Right now, there are a few products on the market that support Hadoop:
As I mentioned earlier, there is no support for ACID transactions. On the most basic level, Hadoop processes data in bulk from files stored in HDFS. When writes fail, they're retried until the minimum guaranteed number of replicas is written. This is a built-in part of HDFS, you get this consistency for free just by using Hadoop.

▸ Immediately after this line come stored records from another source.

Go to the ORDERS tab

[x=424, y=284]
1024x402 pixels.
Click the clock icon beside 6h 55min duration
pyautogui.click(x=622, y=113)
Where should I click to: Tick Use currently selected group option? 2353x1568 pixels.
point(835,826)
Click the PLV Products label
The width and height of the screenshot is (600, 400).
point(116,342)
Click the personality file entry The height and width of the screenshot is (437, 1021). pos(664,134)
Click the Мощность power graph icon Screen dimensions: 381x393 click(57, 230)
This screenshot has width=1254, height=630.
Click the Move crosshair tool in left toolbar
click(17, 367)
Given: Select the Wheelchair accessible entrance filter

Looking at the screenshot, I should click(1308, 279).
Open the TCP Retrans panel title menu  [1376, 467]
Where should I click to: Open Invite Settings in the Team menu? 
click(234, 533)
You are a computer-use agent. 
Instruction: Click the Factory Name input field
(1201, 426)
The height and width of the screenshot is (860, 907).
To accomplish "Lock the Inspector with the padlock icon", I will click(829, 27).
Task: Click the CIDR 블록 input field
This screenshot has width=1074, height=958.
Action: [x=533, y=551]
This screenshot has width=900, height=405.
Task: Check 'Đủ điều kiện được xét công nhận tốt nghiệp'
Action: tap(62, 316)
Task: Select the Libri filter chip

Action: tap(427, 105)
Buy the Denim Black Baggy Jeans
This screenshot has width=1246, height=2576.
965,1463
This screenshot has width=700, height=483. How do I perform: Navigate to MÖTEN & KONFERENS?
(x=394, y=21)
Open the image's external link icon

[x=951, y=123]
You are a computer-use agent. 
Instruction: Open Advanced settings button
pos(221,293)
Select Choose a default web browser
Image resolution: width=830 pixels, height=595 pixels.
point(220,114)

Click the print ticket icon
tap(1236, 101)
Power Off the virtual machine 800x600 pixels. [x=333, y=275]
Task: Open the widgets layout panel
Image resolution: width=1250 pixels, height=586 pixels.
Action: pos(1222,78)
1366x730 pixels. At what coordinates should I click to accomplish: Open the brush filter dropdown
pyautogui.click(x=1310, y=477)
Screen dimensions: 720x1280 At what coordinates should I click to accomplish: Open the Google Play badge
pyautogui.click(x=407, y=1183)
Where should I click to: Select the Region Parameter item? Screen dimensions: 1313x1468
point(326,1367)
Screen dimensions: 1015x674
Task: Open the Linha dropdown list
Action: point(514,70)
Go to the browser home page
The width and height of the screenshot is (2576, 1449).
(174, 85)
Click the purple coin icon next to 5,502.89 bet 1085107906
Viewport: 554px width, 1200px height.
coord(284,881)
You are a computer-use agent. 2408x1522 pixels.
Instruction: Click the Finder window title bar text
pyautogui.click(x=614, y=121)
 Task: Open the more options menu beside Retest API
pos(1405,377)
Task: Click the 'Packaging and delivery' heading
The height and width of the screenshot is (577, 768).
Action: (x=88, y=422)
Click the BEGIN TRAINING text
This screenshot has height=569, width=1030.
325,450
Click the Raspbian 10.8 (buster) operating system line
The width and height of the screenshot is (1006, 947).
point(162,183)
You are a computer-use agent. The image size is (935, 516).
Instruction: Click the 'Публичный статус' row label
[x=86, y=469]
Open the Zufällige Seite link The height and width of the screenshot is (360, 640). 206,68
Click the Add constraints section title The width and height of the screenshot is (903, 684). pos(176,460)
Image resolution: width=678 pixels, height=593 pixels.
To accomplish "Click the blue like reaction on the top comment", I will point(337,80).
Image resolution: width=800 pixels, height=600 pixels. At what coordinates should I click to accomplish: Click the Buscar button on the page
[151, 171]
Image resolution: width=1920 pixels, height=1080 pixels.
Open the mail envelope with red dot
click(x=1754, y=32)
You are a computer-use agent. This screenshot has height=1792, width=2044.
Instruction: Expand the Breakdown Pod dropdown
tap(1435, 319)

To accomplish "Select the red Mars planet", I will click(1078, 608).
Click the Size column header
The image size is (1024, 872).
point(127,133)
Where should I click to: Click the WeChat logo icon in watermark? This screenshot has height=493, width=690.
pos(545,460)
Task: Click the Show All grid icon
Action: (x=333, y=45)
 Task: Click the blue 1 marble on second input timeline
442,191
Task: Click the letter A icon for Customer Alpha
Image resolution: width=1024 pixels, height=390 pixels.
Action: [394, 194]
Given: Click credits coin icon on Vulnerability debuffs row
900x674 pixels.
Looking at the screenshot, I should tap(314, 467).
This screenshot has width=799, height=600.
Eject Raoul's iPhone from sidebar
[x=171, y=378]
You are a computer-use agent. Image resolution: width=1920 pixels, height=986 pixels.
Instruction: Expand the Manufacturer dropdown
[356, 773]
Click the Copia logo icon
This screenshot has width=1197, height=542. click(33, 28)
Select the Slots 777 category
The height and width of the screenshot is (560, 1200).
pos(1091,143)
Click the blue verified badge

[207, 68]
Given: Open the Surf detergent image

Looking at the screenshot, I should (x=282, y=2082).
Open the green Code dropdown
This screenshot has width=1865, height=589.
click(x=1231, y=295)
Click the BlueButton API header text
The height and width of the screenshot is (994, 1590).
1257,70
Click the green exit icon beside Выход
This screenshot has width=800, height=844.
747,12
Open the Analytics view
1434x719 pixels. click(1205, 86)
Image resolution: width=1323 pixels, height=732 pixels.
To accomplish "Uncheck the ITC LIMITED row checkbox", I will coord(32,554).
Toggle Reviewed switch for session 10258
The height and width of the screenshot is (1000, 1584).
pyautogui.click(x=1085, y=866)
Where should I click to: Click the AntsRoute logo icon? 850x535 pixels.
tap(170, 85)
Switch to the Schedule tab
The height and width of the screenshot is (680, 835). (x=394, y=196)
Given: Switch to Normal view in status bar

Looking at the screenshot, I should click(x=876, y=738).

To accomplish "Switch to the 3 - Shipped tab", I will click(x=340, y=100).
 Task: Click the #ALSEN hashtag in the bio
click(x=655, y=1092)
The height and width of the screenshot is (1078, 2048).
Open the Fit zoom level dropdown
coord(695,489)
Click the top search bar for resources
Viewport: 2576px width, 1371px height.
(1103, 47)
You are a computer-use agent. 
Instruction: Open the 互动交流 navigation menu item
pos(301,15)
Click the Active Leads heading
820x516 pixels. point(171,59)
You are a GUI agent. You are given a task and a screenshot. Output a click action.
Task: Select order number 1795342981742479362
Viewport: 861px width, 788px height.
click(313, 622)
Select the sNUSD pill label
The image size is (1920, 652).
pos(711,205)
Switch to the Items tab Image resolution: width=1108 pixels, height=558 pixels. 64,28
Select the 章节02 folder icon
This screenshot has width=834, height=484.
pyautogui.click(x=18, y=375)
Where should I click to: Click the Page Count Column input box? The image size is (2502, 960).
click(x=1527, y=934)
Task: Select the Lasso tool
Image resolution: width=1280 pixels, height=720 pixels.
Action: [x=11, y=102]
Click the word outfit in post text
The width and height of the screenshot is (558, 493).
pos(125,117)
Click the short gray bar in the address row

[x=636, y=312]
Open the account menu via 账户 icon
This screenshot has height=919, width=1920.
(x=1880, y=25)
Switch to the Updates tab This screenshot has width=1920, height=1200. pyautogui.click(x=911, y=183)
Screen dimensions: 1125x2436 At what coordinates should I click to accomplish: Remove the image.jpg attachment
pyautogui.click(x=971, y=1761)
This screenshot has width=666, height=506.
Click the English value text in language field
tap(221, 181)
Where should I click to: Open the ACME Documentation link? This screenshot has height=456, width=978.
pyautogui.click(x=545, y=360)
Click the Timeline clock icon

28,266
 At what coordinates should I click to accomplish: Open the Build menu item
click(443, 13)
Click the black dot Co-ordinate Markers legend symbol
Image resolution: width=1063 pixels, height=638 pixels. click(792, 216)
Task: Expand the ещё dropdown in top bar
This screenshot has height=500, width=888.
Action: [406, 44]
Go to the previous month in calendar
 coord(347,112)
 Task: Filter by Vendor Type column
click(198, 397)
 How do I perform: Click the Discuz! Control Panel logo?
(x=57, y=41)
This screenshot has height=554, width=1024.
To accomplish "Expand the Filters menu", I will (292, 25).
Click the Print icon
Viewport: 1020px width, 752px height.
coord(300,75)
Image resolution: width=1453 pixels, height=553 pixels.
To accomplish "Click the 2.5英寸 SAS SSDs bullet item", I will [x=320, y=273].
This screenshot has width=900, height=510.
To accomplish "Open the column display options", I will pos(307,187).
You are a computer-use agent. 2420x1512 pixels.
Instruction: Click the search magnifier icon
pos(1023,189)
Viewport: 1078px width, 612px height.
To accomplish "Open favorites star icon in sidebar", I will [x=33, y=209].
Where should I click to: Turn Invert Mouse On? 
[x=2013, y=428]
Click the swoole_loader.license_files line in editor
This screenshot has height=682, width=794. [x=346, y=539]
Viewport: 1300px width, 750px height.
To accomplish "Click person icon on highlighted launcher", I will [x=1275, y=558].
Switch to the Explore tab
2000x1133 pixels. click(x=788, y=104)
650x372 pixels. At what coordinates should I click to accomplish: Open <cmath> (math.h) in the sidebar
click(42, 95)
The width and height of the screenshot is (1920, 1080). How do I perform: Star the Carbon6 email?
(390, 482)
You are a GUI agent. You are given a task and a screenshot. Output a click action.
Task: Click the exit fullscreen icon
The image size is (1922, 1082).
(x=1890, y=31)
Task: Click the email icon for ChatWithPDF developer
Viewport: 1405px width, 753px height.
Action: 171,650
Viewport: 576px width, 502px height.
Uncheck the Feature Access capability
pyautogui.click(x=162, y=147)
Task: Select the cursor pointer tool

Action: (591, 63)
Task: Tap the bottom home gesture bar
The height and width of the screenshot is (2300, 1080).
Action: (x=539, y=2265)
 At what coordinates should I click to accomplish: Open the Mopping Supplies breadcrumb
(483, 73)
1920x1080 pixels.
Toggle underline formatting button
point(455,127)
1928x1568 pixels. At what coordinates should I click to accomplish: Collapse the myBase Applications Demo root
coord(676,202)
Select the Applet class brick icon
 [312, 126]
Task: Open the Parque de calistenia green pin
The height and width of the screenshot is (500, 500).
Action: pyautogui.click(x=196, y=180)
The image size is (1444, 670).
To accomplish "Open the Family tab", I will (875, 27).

As far as eventual consistency is concerned, Hadoop uses an interesting method to ensure that data is quickly and effectively written to disk. Basically, HDFS finds a place on disk to write the data. Once that write has completed, the data is forwarded to another node in the cluster. If that node fails to write the data, a new node is picked and the data is written until the minimum number of replicas have had data written to them. There are additional routines in place that will attempt to spread the data throughout the data center.
If this seems like an overly simple explanation of how HDFS and Hadoop write data, you're right. The specifics of write consistency can be found in the HDFS Architecture Guide (which is nowhere near as scary as it sounds).